Most observers, including practically all Democrats and most in the national media, figure that there is never any political benefit in voting against or vetoing legislation and additional spending on “kids’ health.”
That’s not entirely true. Any issue can be redefined to make it less appealing to voters at large.
When, during his first term, President Bill Clinton initially proposed a major health care overhaul, some wondered how Republicans could oppose it without looking as if they were against lower health care costs for consumers. But opponents of the Clinton proposal won by defining it as bureaucratic, unwieldy and interfering with patients’ choice.
The defeat of the Clinton plan was a stunning political victory for Republicans — a victory they would use to help build a Republican electoral wave in less than two years.

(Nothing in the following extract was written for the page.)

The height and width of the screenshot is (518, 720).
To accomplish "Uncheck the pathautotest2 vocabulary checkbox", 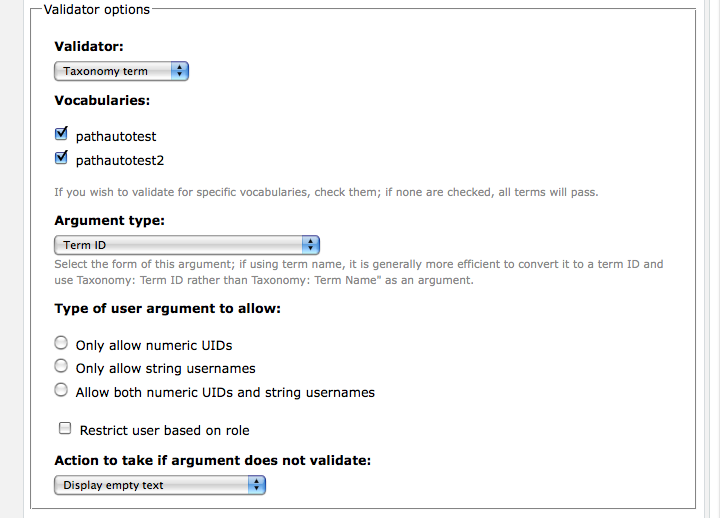I will click(x=61, y=158).
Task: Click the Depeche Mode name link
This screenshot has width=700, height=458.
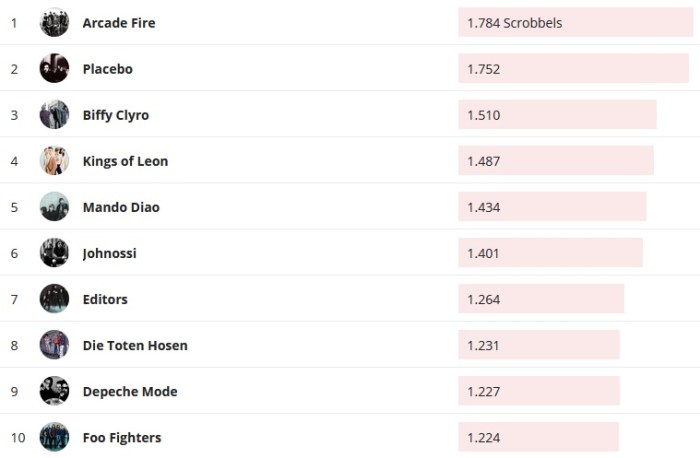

The problem now for opponents of SCHIP legislation is that the single most visible and identifiable person standing in the way of the House-Senate conference compromise is Bush.
The current Bush is very different from the one who, during a Nov. 4, 2004, news conference, responded to a question about his agenda for a second term by saying: “I earned capital in the campaign, political capital, and now I intend to spend it.”
Less than three years after that news conference, the president has no political capital left, no reservoir of goodwill either on Capitol Hill or in the country at large with which to rally opposition to the measure. His political capital has morphed into political baggage.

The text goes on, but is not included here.